É preciso perceber que a política cambial é apenas outro nome para política monetária, e que monetária é apenas um adjectivo para Política.
Monday, 18 July 2011
Saturday, 16 July 2011
Queda de um Anjo
E eis que um economista que se diz ser keynesiano lembrou-se da política monetária. O Sr. Presidente da República defende que o euro deve enfraquecer (perante o dólar americano, presume-se), para, tornando as exportações dos países europeus mais baratas, fomentar o crescimento económico destes países. É bom de ver que esta posição pública por parte de um chefe de estado europeu, que saúdo, entra em directo conflito com o disposto no Tratado de Maastricht, que o actual Presidente da República assinou em 1992, enquanto Primeiro Ministro de Portugal. Este Tratado, que é um trabalho seminal em matéria de ortodoxia monetária, coloca no pedestal (enshrines) o estatuto de independência do Banco Central Europeu, como garantia de que a futura área do euro beneficiaria de uma estabilidade de preços, conforme pode ser lido num discurso transcrito no próprio site do banco. Independência, para quem teve a sorte de não ter passado quatro anos em bancos de escolas de economia, quer dizer independência do poder político, ou seja, o Conselho de Administração do banco tem de ser imune às vontades dos decisores políticos europeus, respondendo apenas perante critérios técnicos pré-definidos. No caso do BCE, o critério pré-definido é apenas um, ou seja, a estabilidade dos preços, acreditando-se que a política monetária não deve tentar fomentar o crescimento económico, porque tal degeneraria apenas em inflação.
Estou certo que esta revisão doutrinária representa a queda de um anjo do pedestal da ortodoxia económica, o que levará a um questionamento por parte da profissão sobre as vantagens desta mesma "independência" - quase sempre, a independência de uma instituição perante o estado geralmente aumenta a sua dependência perante interesses privados, e esta parte geralmente esquecem de ensinar.

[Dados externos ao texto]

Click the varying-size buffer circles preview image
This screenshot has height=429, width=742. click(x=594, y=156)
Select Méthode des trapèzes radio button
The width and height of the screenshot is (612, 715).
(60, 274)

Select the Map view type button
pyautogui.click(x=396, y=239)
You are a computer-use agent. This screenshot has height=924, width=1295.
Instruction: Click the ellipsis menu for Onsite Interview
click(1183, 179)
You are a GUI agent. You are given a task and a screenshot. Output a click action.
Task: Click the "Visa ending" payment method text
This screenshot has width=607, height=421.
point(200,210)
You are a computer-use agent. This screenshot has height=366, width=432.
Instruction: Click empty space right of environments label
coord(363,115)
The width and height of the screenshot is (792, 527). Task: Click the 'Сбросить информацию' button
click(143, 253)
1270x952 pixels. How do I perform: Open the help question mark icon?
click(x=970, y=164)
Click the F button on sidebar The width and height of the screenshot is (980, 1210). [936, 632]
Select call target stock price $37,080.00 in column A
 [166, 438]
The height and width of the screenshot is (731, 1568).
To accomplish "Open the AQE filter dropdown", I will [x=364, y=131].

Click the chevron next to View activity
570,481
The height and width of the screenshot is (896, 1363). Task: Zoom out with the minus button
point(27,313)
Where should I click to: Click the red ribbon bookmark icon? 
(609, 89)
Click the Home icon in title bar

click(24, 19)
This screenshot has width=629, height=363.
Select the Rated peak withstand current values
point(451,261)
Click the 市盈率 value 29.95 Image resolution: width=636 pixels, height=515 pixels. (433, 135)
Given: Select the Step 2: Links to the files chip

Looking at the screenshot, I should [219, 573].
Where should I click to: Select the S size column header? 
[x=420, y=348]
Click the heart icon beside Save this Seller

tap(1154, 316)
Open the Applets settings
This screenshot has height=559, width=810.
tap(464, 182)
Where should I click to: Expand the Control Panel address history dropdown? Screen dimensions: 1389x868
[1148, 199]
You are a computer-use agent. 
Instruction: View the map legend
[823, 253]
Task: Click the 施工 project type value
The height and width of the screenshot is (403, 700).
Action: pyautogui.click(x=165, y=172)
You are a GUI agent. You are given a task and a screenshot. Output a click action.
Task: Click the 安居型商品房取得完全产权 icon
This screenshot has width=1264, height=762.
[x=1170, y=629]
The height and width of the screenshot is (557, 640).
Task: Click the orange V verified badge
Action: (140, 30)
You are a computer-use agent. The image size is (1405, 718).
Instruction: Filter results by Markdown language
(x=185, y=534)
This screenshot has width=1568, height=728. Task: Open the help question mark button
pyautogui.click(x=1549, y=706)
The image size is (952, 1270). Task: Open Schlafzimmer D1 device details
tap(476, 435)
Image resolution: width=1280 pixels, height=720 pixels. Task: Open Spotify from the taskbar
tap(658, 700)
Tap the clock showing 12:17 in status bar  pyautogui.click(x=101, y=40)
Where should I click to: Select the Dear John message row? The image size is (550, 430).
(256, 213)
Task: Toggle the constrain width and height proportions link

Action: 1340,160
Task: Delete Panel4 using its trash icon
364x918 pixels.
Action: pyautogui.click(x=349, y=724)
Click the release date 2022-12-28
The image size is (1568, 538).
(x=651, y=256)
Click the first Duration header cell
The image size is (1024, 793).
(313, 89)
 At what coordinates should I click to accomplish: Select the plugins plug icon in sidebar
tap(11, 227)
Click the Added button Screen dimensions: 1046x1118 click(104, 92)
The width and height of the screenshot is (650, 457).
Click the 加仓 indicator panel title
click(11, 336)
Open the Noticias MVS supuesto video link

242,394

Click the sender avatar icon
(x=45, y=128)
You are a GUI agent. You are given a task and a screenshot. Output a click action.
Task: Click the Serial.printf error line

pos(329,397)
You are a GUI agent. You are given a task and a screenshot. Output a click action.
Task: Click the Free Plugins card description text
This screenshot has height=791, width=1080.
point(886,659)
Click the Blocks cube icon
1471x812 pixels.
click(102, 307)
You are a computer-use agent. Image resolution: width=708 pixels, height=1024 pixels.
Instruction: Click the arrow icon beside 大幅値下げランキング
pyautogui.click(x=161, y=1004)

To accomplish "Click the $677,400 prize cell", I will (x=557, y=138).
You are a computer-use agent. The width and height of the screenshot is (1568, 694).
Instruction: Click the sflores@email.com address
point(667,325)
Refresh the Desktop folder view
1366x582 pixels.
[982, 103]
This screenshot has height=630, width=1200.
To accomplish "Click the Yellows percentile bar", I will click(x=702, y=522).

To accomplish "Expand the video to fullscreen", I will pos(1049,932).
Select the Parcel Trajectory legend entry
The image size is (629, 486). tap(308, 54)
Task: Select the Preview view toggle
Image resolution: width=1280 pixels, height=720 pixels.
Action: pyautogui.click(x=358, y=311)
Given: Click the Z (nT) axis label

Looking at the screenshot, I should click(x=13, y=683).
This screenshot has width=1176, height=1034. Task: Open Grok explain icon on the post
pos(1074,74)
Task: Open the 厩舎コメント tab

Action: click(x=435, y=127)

Finalmente, e reiterando que saúdo o que o Sr. Presidente disse publicamente, considero que a questão da força do euro é apenas parte do problema, escondendo, na verdade, outra questão que julgo pelo menos tão relevante. Cerca de 75% do valor das exportações portuguesas tem como origem países da União Europeia. Não sei exactamente qual a proporção que tem como origem os países que aderiram ao euro, mas presumo que seja muito próxima desses 75%. Uma desvalorização do euro beneficiaria, portanto, 25% das exportações portuguesas. Se imaginarmos que uma desvalorização de 20% do euro aumentaria as exportações portuguesas para fora da Europa em 20%, então estas exportações passariam de 25% para 30% do total. Isto não teria um impacto significativo. O problema da periferia europeia é em boa parte um problema de dumping salarial por parte da Alemanha, como defendi aqui. Este dumping implica que o "escudo" está sobrevalorizado perante o "marco", e aí sim, parece-me, reside boa parte da chave do problema. Que se resolve com a outra "perna" da política Keynesiana, ou seja, uma política orçamental (e industrial) forte por parte dos estados europeus que, no contexto de uma moeda única, é a política monetária mais séria que temos.